Stored items
------

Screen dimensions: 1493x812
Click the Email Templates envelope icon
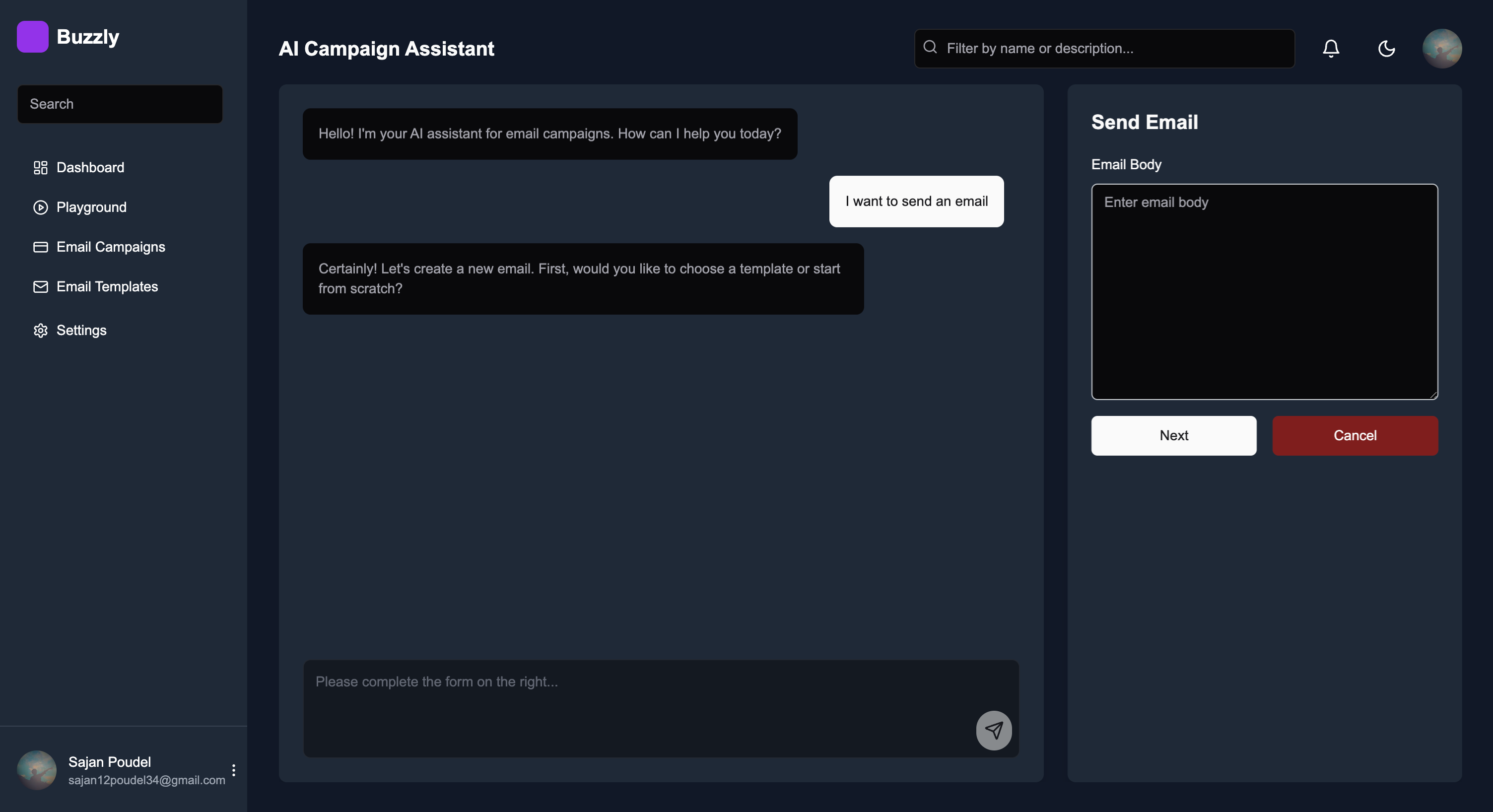(40, 286)
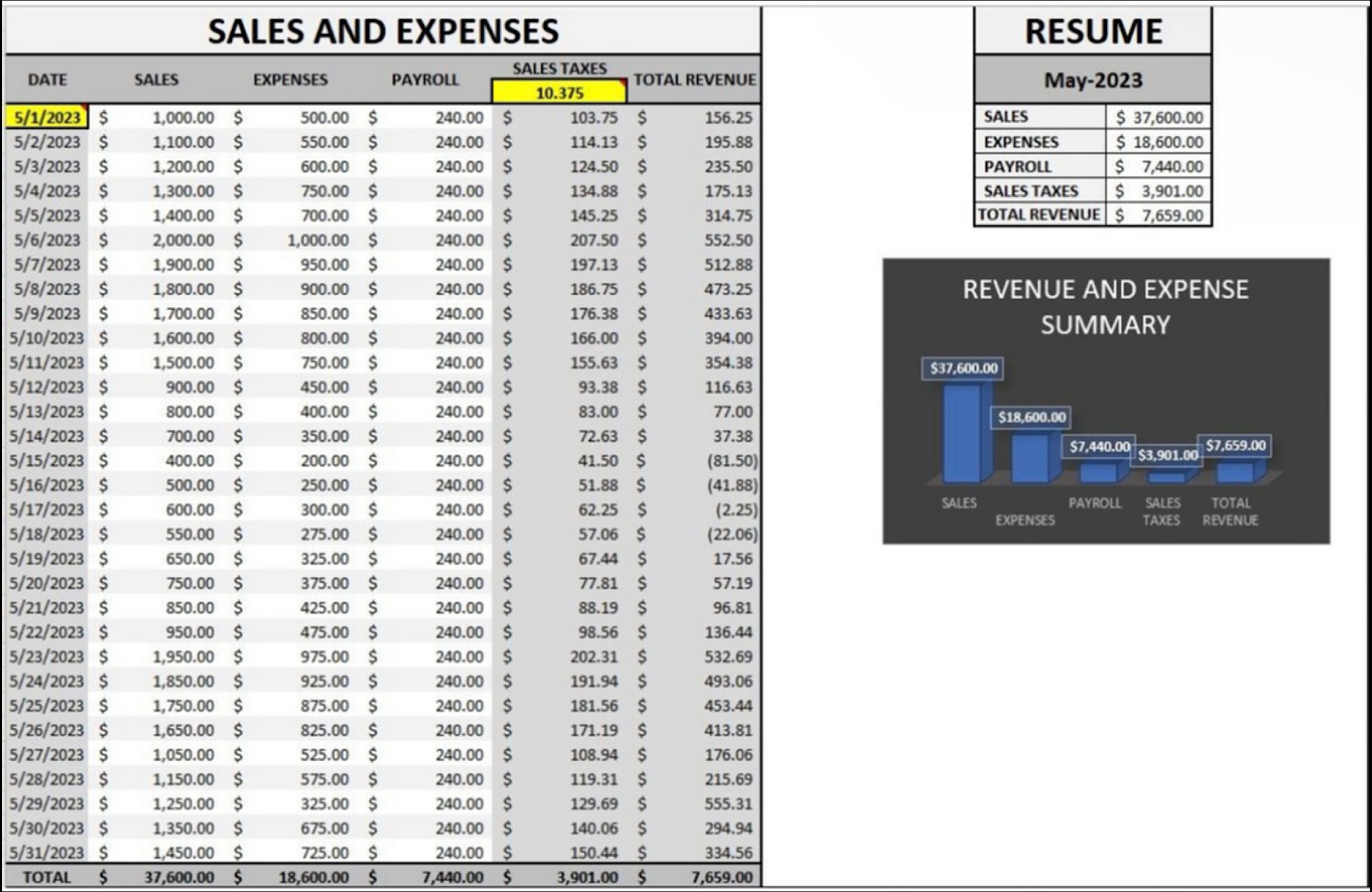Click the SALES AND EXPENSES title banner

[x=384, y=30]
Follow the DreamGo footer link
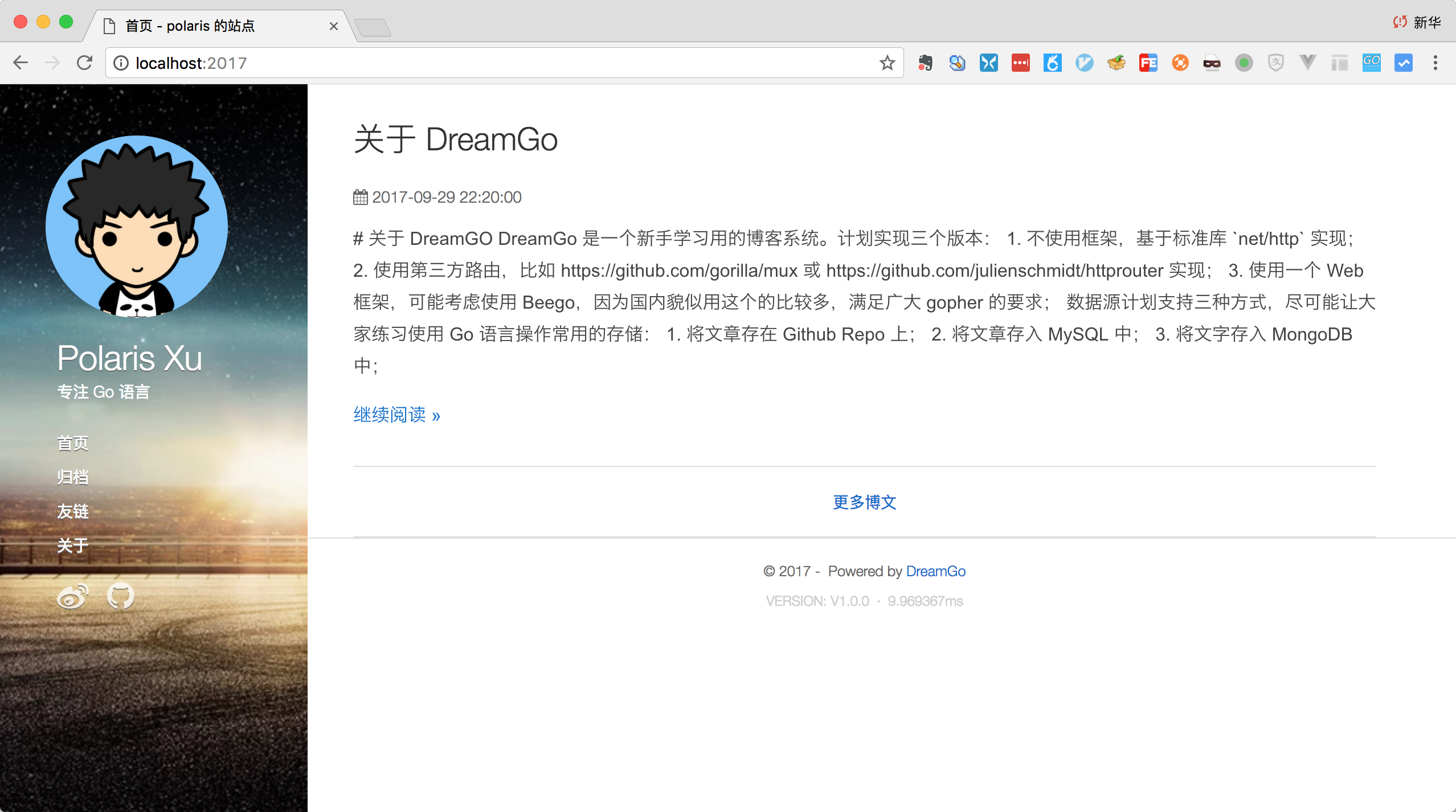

------

**Activity**
Each line above has to be returned exactly. Drop the pictures.

**Task response**
Screen dimensions: 1493x812
Click the Email Templates envelope icon
(40, 286)
Click the SALES AND EXPENSES title banner

[x=384, y=30]
Follow the DreamGo footer link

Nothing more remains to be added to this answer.